Answer these from the xHCI patch thread below:
(a) Who sent the patch, and on what date?
(b) Which two people replied to it?
(c) In which function is wait_for_completion called, and for which command?

------ Document text ------

[PATCH] usb: xhci: Fix incomplete PM resume operation due to XHCI commmand timeout

* [PATCH] usb: xhci: Fix incomplete PM resume operation due to XHCI commmand timeout
@ 2016-03-18  7:01 Rajesh Bhagat
  2016-03-18 11:20 ` Mathias Nyman
  2016-03-18 14:21 ` Alan Stern
  0 siblings, 2 replies; 18+ messages in thread
From: Rajesh Bhagat @ 2016-03-18  7:01 UTC (permalink / raw)
  To: linux-usb, linux-kernel; +Cc: gregkh, mathias.nyman, sriram.dash, Rajesh Bhagat

We are facing issue while performing the system resume operation from STR
where XHCI is going to indefinite hang/sleep state due to
wait_for_completion API called in function xhci_alloc_dev for command
TRB_ENABLE_SLOT which never completes.

------ Given data ------

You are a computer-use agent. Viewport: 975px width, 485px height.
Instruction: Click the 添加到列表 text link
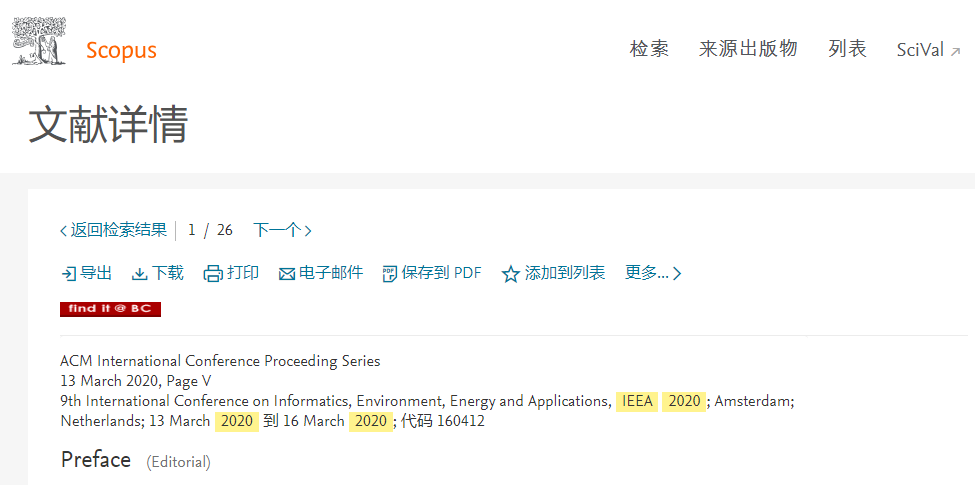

------

## [Finished exercise]
(a) Rajesh Bhagat, on 2016-03-18.
(b) Mathias Nyman and Alan Stern.
(c) In xhci_alloc_dev, for the command TRB_ENABLE_SLOT.